Retrouver la personne qui est à l'origine d'une vidéo pédopornographique et identifier celle qui la diffuse est un travail que seules des personnes en charge d'une enquête peuvent mener, car Zoom ne permet pas de retrouver l'adresse. Au regard du droit, l'hébergeur peut être tenu comme responsable des contenus diffusées sur sa plateforme, en l'occurrence, l'application Zoom. L'article 7 de la loi pour la confiance en l'économie numérique (LCEN) de 2004 prévoit l'obligation pour un hébergeur de mettre en place un dispositif de signalement afin d'«informer promptement les autorités publiques des contenus illégaux de cette nature». À ce jour, aucun lien ne permet de faire remonter à l'application les actes de malveillance ou les comptes qui enfreignent les règles de la plateforme.

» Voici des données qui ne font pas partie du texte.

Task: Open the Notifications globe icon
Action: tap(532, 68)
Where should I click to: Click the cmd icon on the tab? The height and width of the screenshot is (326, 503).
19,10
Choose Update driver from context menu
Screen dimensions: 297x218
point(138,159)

Le 1er avril, le président de l'application, Éric Yuan, s'excusait sur son blog, de ne pas pouvoir en faire plus face à ces nouvelles formes d'intrusion dans la vie privée ou professionnelle, remarquées par les utilisateurs: «Nous n'avions pas conçu notre produit en anticipant que, en l'espace de quelques semaines, tout un chacun devrait soudainement travailler, étudier et mener sa vie sociale de chez lui, et ce depuis le monde entier.» Des mesures ont été prises, rassurait-il, et les meilleur·es expert·es en cybersécurité recruté·es au pied levé pour s'attaquer à cette vague d'intrusions.

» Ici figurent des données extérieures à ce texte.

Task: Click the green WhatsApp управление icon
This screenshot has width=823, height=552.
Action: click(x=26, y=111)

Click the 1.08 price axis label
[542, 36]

L'Union des étudiants juifs de France (UEJF) a interpellé mardi 22 avril le responsable de l'application Zoom, Loïc Rousseau, pour revenir sur ces nombreux incidents. «Zoom est devenu le nouveau café parisien, commente la présidente de l'UEJF, Noémie Madar. Sauf que, lorsqu'il y a une insulte dans un café, celui qui gère le bar sort la personne, quelque chose se passe, alors que là, Zoom ne prend pas ses responsabilités. Un contenu pédopornographique ne tient pas plus de cinq minutes sur Twitter ou Facebook. Zoom nous a promis de revenir vers nous au plus vite, mais seront-ils capable d'agir avant la fin du confinement?». La leçon semble avoir été retenue par Zoom, qui a annoncé la mise en place d'un outil de signalement à partir du dimanche 26 avril. Fin de partie pour les hackeurs, dont les comptes seront désormais transmis à l'équipe de sécurité de la plateforme.